**TAREA A REALIZAR:**
Responde a estas preguntas sobre el texto de la capa de ozono:
1. ¿En qué productos se usa el clorofluorocarbono como gas impulsor?
2. ¿Cuántas moléculas de ozono puede eliminar una sola molécula de cloro?
3. Si se dejara de emitir CFC ahora mismo, ¿hasta qué año no desaparecería el agujero detectado en la Antártida?

**FRAGMENTO DE TEXTO:**
+ + + +

A pesar de todos estos reconocimientos académicos, la opinión pública no acababa de entender a qué venía tanta importancia por unos gases que, al parecer, servían como escudo invisible para no evitar el paso de unos rayos solares maléficos. Sonaba a historia de ciencia ficción. Pero, poco a poco, y gracias a los esfuerzos de los divulgadores científicos por traducir en palabras comprensibles lo importante que era lo que había sobre nuestras cabezas, el público empezó a tomar verdadera conciencia del problema.
Ahora todos podemos imaginar el efecto que produce una lupa que amplifica la luz del sol sobre una pequeña hormiga para entender la amenaza a la que nos enfrentamos: las indefensas hormigas somos nosotros, y el agujero de la capa de ozono es la enorme lupa que pretende achicharrarnos.
El clorofluorocarbono. Parece una palabra muy complicada que, sin embargo, designa algo muy cotidiano. Es un gas que se emplea para fabricar toda clase de productos, como los envases que usan los restaurantes de fast food. También se usa como gas impulsor para los sprays de aerosol, como la laca para el pelo o el desodorante. En los aparatos de aire acondicionado y en los frigoríficos. O en disolventes para limpiar equipos electrónicos.
El gas es tan estable que, una vez liberado, es arrastrado lentamente hasta la atmósfera. Hasta aquí, el gas no es peligroso. Sin embargo, al ser bombardeado por los rayos ultravioleta del sol, el gas se descompone y libera cloro, que es el componente que realmente venenoso, el responsable de la destrucción de las moléculas de ozono, saltando de unas a otras como si fuera un serial killer atmosférico. Y es que una simple molécula de cloro puede viajar durante un siglo por la atmósfera, eliminando una a una hasta 100.000 moléculas de ozono.
El daño ya ha sido tan elevado, que si ahora mismo dejáramos de emitir CFC a la atmósfera, el agujero detectado en la Antártida no desaparecería hasta el año 2100.

+ + + +

**DATOS RECOPILADOS:**

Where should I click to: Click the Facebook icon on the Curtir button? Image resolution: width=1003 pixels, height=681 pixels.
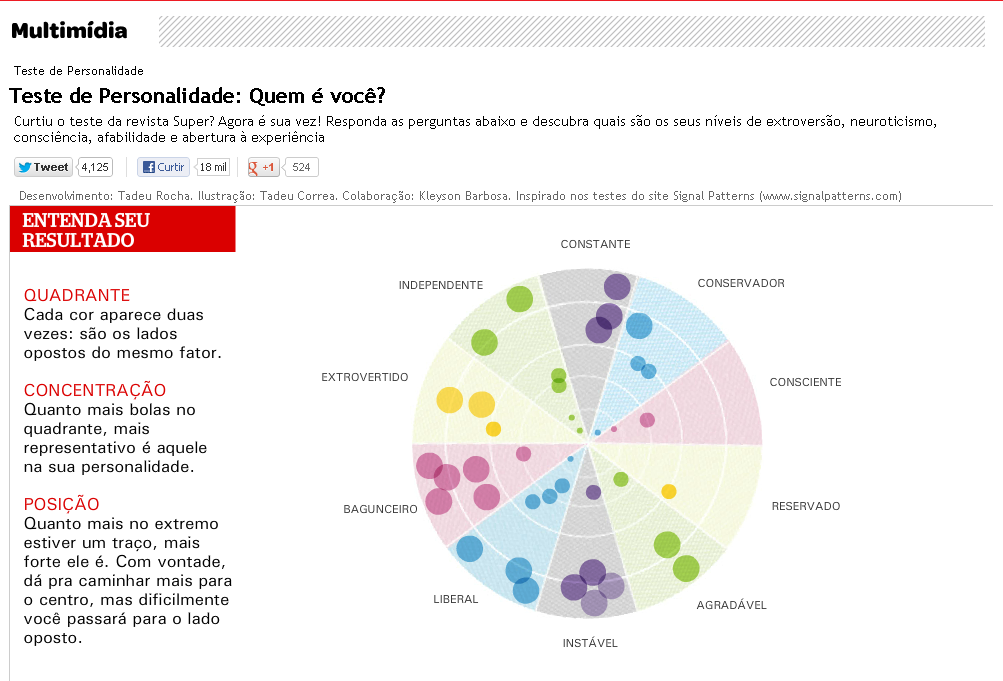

+ + + +

**TU RESPUESTA:**
1. En los sprays de aerosol, como la laca para el pelo o el desodorante.
2. Hasta 100.000 moléculas de ozono.
3. Hasta el año 2100.